La progressivité ? Ce n’est « pas suffisant », selon Lionel Brunet, du syndicat de l’éclairage. Et même si l’arrêté va dans le sens d’une « sobriété intelligente » qu’il appelle de ses vœux, « la mesure ne tient pas compte des zones qui ne sont pas visibles de la rue comme les sanitaires, les parkings ». Du coup, le syndicat a refait les calculs en faisant cas de ces oublis. Selon eux, ce ne sont ainsi pas 2 mais 0,5 TWH qui seraient simplement économisés.

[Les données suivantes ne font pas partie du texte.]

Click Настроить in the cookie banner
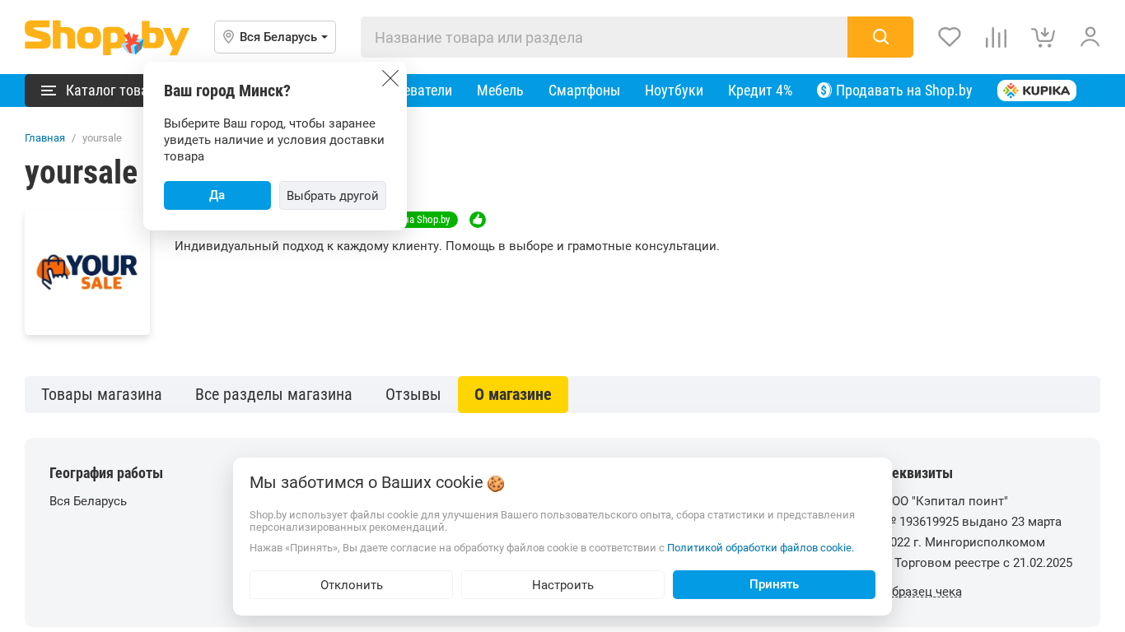[x=563, y=585]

« Le problème, c’est que l’arrêté ne s’intéresse qu’à 10% de la consommation d’énergie alors que 90% de la consommation globale d’électricité se fait de jour ou en dehors du cadre de l’arrêté », ajoute Lionel Brunet qui préconise plutôt le remplacement progressif du « système vétuste » d’électricité français. LED, détecteurs de présence, capteurs d’évolution de luminosité extérieure... « Occupons-nous d’abord de ce qui est simple, ne coûte rien à instaurer et rapporte directement », oppose Anne-Marie Ducroux.

« Qui peut être contre ce type de mesures ? »

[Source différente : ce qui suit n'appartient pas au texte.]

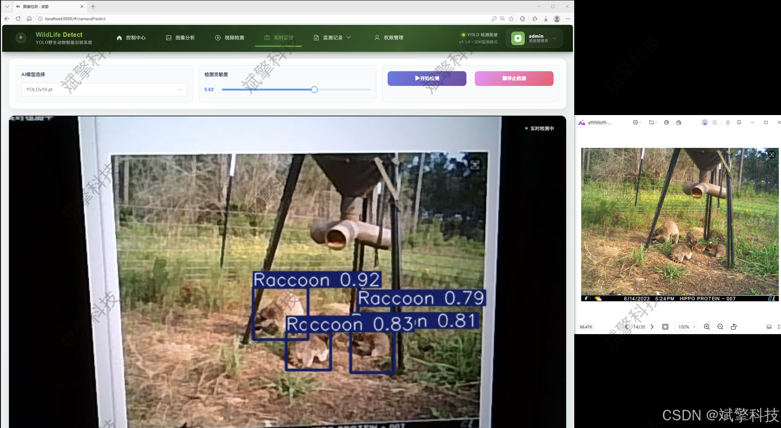Open the 图像分析 navigation tab

pos(180,38)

Selon Benoît Hartmann, rien d’étonnant à l’insatisfaction du syndicat de l’éclairage : « Mais qui peut être contre ce type de mesures ? Les lobbies : l’union des commerçants et les fabricants d’ampoules ! », ironise-t-il. Et le porte parole de FNE d’apporter un contre-point à l’argument sécuritaire de certains commerçants, comme la présidente de l’ANPCEN Anne-Marie Ducroux : « 80% des vols se font le jour et dans les communes qui pratiquent déjà l’extinction des feux la nuit, la délinquance n’a pas augmenté », appuie Anne-Marie Ducroux . Laisser allumer, c’est « un moyen de faire de la publicité masquée », ironise Benoît Hartmann.

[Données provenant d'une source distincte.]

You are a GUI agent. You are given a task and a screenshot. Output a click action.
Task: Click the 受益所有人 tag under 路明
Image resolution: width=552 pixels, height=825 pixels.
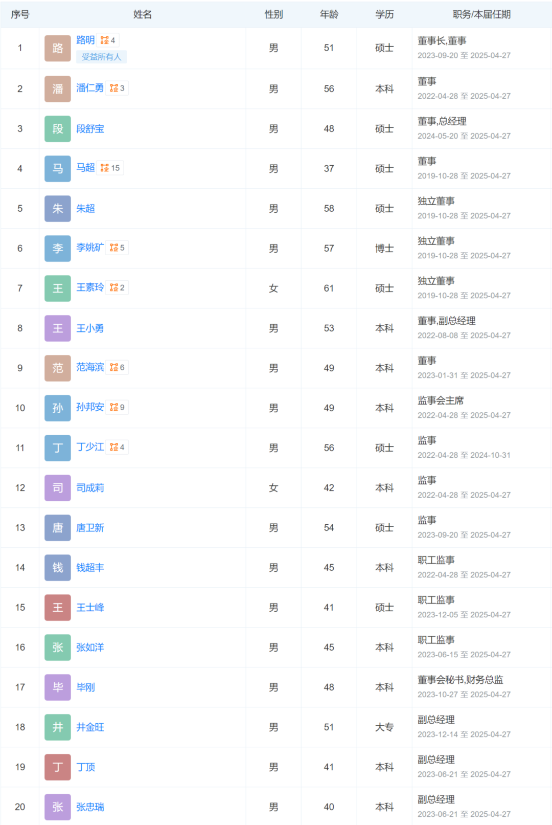click(x=101, y=57)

Enfin, si l’objectif premier de cette nouvelle obligation vise à faire des économies d’énergie mais aussi de réduire les factures, il s’agit également de réduire les nuisances. Un aspect essentiel selon Anne-Marie Ducroux : « C’est de la quantité de lumière dont il est question. » Car selon la présidente, l’augmentation de présence lumineuse dans les villes contribue à dérégler l’alternance jour/nuit, essentielle au bon développement du vivant. « La biodiversité est perturbée, le sommeil aussi, la pollution de l’air s’intensifie puisque les arbres dégagent des molécules polluantes à cause de la luminosité », abonde Benoît Hartmann. En clair, pour ses partisans, cet arrêté va permettre de rendre à la nuit son sommeil.